[Start of section]

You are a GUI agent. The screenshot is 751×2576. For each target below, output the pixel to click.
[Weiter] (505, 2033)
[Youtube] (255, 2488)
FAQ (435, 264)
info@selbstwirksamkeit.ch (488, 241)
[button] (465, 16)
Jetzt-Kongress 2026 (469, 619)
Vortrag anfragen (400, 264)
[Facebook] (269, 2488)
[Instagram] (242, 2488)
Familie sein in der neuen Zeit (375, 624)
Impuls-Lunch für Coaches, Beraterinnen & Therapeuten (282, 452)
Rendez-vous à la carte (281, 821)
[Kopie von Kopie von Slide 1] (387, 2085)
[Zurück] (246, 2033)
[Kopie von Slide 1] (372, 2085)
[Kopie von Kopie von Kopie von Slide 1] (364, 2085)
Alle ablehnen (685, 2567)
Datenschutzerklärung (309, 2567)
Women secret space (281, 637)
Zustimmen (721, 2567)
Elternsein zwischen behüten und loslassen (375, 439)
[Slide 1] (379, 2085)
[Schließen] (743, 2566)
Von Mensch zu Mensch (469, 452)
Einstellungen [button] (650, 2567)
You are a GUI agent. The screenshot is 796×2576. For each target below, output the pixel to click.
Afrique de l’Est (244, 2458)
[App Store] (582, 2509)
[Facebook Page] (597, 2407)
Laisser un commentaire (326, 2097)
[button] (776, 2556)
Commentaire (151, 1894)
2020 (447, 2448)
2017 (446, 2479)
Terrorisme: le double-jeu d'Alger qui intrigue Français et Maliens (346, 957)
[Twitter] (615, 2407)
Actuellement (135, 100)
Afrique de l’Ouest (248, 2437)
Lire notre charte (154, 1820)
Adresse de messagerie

[End of section]

WORK TO COMPLETE —
Would you show every line in the data above that contains the string "Slide"?

ANSWER TO THE PROBLEM —
[Kopie von Kopie von Slide 1] (387, 2085)
[Kopie von Slide 1] (372, 2085)
[Kopie von Kopie von Kopie von Slide 1] (364, 2085)
[Slide 1] (379, 2085)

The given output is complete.